When visiting the Krishna Village, you will have the opportunity to witness our spiritual activities and - if you like - join in and get a first-hand experience of devotional lifestyle. Here's an overview of daily practices you might see around and find interesting:

(1) Mantra singing and chanting

Whether in the yoga hall, temple or spontaneously in the middle of the day - we love singing kirtan. Feel free to join in if you wish! Or learn how to use japa beads for individual mantra meditation.

(2) Following a vegetarian diet and offering our food

Our path emphasises non-violence (ahimsa) towards all living entities, whether they are in a human or animal body.

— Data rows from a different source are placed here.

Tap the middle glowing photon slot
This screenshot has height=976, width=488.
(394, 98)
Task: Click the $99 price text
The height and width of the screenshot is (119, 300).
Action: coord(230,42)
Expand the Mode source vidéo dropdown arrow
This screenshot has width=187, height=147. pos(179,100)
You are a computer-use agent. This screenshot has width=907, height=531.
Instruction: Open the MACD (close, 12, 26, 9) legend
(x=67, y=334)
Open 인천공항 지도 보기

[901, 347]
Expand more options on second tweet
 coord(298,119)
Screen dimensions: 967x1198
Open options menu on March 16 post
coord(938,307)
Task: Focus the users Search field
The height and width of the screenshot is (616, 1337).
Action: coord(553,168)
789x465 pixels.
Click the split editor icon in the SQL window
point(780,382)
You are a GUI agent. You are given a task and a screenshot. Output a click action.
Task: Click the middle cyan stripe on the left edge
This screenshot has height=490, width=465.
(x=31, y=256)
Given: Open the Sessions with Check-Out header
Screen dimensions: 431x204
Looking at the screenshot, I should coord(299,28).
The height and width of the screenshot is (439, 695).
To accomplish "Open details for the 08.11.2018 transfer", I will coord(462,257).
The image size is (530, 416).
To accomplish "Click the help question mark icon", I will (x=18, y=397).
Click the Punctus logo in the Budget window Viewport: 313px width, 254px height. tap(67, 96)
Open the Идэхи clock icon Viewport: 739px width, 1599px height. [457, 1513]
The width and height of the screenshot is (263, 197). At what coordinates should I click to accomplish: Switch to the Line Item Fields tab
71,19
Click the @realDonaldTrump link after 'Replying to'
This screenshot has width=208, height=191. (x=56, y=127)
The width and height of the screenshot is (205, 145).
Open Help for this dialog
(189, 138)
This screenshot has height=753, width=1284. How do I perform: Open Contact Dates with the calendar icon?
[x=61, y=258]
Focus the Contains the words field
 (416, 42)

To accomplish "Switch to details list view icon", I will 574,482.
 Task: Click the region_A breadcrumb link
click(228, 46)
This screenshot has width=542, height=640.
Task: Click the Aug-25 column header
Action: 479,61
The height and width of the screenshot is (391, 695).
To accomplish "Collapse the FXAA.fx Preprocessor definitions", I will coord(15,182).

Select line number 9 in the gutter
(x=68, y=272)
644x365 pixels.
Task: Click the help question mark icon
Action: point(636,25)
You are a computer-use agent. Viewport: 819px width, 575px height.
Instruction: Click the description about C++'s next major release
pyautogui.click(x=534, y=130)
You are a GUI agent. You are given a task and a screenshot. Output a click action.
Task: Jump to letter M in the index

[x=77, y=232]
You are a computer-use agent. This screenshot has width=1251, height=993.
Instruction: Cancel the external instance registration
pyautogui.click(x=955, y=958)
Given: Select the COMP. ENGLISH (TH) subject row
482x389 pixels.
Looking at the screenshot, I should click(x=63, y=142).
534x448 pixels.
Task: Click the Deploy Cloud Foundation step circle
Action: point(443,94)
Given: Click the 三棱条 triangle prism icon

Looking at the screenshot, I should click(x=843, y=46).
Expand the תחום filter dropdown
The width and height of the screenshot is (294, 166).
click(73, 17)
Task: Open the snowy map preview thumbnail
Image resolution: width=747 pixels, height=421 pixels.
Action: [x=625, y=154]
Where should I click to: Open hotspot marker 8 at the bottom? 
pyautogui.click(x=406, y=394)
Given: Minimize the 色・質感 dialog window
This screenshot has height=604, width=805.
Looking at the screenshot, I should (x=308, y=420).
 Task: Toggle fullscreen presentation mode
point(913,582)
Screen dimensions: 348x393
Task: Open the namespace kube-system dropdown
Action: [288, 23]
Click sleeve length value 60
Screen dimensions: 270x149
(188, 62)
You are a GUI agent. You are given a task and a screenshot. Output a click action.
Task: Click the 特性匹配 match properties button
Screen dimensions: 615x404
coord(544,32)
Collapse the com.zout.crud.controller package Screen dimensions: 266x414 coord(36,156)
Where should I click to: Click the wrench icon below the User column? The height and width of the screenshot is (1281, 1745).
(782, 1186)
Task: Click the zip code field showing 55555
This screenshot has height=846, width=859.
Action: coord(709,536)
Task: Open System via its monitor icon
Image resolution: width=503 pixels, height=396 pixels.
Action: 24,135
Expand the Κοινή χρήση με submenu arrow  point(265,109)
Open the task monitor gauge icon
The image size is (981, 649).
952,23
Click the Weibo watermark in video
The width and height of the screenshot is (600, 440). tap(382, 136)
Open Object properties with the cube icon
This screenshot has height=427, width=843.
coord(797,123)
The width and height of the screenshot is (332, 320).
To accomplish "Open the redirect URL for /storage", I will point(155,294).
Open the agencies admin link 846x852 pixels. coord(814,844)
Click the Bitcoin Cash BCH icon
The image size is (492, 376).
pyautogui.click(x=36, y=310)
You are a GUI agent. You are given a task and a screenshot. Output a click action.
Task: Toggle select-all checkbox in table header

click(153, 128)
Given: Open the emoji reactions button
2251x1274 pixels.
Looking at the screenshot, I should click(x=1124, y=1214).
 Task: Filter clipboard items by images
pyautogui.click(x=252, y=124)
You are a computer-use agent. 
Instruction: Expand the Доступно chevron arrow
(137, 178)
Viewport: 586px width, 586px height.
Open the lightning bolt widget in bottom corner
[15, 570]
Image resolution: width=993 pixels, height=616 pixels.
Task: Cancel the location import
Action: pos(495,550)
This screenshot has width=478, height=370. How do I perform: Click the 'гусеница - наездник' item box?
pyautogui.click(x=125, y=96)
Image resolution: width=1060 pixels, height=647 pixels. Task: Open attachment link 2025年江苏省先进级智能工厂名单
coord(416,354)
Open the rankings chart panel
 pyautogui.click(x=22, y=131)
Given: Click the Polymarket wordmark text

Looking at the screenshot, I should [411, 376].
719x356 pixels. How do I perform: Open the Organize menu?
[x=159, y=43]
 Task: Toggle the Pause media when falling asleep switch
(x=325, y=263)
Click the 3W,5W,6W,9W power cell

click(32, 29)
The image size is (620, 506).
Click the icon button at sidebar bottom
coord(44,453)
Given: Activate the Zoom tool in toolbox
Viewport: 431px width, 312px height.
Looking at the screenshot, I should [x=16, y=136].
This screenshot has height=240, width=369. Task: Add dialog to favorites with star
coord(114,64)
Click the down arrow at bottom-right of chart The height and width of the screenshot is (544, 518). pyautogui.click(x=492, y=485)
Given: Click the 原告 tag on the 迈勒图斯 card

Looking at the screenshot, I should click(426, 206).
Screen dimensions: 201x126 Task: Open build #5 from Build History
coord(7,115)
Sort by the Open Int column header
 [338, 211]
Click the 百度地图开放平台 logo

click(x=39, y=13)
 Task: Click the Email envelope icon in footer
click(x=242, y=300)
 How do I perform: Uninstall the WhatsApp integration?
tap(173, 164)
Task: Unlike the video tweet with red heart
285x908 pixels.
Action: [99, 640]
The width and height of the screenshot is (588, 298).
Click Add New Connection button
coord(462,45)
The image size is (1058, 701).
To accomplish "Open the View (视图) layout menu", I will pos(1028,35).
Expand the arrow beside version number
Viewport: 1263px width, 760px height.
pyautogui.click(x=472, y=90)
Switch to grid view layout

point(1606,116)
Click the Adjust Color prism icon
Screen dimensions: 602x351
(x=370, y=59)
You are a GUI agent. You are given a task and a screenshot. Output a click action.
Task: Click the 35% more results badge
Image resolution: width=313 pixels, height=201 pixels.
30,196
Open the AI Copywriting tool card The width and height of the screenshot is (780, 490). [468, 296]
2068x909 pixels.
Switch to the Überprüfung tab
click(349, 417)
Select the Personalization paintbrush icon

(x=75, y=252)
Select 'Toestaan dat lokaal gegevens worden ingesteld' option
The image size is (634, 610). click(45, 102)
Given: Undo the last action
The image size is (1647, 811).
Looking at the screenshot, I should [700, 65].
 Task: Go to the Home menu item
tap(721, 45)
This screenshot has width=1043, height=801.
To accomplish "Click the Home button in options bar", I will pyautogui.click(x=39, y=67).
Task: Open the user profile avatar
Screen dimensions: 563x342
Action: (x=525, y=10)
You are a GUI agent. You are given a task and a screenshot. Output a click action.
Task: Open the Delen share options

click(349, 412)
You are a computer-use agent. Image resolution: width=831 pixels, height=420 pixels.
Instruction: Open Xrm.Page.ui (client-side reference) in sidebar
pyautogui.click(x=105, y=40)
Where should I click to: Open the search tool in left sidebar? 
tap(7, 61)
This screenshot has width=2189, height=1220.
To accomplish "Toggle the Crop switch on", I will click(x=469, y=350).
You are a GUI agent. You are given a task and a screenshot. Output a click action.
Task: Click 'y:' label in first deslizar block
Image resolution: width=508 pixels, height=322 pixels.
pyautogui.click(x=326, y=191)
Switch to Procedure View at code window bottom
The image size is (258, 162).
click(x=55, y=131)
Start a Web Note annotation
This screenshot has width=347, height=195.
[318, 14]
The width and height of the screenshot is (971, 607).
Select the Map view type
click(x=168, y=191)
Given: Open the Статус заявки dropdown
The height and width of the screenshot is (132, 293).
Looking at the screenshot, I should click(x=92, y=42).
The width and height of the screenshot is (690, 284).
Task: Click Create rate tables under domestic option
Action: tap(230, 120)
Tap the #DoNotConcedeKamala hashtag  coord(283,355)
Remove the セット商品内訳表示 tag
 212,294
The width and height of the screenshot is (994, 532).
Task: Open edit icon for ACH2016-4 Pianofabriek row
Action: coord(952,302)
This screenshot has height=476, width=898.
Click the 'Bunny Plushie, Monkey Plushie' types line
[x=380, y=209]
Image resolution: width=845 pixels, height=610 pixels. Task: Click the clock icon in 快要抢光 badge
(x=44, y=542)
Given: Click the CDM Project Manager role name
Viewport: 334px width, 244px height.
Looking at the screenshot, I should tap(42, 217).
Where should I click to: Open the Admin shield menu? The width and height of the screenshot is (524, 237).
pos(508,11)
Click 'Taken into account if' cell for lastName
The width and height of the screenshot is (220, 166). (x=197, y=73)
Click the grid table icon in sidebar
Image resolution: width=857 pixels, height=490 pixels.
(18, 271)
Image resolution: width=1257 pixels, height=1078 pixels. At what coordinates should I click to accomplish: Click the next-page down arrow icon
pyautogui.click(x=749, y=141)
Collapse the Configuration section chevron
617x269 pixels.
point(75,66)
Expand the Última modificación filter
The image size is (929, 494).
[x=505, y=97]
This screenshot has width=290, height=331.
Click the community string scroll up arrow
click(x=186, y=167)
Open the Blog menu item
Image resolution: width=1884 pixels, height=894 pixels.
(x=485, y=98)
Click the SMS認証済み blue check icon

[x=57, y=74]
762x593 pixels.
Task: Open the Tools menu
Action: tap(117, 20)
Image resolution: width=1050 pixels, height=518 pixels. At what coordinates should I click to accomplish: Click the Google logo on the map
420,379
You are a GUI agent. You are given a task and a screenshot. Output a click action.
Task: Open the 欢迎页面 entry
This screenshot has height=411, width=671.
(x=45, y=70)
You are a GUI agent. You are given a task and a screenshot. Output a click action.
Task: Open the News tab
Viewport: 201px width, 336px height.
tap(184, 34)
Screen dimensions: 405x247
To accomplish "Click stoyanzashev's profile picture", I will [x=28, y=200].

Hence, we don't consume meat, fish or eggs and instead prepare the most delicious vegetarian and vegan meals. In addition, before we eat, we sing Sanskrit mantras to give our gratitude to the Divine for providing for us. Thus, we add a spiritual aspect to the nourishment we receive and the preparations become prasadam (sanctified food).

(3) Making offerings to the Deities in the temple

We have beautiful Deities of Krishna and his beloved Radha, of Krishna with his brother Balarama, and of Gaura Nitai. They are dressed daily, receive fresh flower garlands, are offered food and worshipped in many more ways. With that, we remain in loving service and mindful that the Divine is here in our midst at all times, and not some far away, detached being.

(4) Hearing and studying sacred texts

Every morning, you will see the devotees gathering at the temple for the Srimad Bhagavatam class, with one of our spiritual teachers or senior devotees reading a sloka (verse) from this ancient text, teaching it to the group, and then giving class, elaborating on the topic. If you are interested, come along. There's time for questions at the end of every class.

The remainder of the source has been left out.